A dentada foi precisa, calculada. A marca perfeitamente circular dos dentes no restante do apresuntado obrigou a moça a não levá-lo mais para casa, deu de presente ao homem maluco. Nessa altura do trajeto, o andrógino já percebera a movimentação do adorador de presunto e resolveu chamá-lo. “Ei, cara. Me arranja um pedaço?” Com as bochechas estufadas o homem para a mastigação, olha com fúria para o andrógino e, tirando uma fatia, lança-o pelos ares que cai na mão afeminada do andrógino. Ele enrola o presunto como um canudo e enfia goela adentro. Outras pessoas entravam e saíam do ônibus, rápidas e compromissadas com horários, afoitas e desligadas, tanto, que nem prestavam atenção nos comedores de presunto.

O local de desembarque da moça chegou. Ela pediu permissão para o homem que limpava a boca e acabara de soltar um arroto com bafo de presunto. O homem cede a passagem e ela desce pela porta traseira levando suas sacolas, seus momentos de pasma loucura, suas angústias, suas interpretações de que o mundo só existe, se existir esse seres diferentes dela. A porta se fecha e não vejo mais a moça.

— Venha se sentar aqui, cara. — o andrógino chama o adorador de presunto. Ele vai. Os dois se olham, se idolatram e começam a conversar coisas que não presto a mínima atenção. Minha descida era na próxima parada. Vejo o adorador de presunto passar a mão nos cabelos do andrógino, e ele ria com a mão na boca que quase nem aparecia por causa de suas unhas longas.
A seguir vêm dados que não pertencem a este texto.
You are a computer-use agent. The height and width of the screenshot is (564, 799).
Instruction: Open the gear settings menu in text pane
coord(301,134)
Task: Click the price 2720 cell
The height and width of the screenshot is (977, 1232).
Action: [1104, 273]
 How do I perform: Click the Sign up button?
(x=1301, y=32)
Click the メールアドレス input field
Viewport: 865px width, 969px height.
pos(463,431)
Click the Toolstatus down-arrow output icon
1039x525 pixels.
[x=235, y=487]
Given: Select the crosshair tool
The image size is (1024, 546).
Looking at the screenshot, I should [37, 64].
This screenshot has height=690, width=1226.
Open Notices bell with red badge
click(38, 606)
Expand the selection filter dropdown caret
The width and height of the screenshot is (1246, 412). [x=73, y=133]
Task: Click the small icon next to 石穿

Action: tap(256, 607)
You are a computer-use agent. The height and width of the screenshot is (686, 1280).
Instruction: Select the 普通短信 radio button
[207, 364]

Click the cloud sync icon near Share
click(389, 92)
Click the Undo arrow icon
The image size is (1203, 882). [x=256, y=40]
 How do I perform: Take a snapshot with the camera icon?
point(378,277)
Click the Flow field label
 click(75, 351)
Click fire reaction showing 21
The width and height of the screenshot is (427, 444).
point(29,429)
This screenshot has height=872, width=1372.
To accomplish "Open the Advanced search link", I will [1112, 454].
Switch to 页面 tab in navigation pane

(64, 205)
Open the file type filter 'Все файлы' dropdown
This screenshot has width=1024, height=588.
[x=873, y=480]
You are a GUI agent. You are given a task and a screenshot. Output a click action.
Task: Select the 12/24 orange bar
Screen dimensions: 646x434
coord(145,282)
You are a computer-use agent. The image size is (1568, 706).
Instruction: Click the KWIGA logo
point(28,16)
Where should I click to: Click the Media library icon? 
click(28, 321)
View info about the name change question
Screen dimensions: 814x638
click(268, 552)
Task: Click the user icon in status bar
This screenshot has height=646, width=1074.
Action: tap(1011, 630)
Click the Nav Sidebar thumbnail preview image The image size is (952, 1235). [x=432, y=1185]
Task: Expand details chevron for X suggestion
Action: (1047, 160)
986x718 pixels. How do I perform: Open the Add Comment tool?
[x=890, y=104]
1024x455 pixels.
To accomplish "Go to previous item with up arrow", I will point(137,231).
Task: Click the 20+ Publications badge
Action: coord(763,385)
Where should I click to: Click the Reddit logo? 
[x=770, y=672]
Me levanto do banco e espero o ônibus parar diante da porta que se abria. Na rua, sentia o ar fresco das árvores. Tiro um cigarro do bolso e começo a pensar na moça que levava suas sacolas de supermercado. Sei onde ela desceu agora pouco. Ao invés de seguir para minha casa, entro na primeira padaria que ainda está aberta e compro um quilo de presunto magro, pago e coloco na sacola. Vou atrás da moça, a esmo, sem rumo. Minha única certeza é que ela precisará desse presunto e eu precisarei dela como gratidão.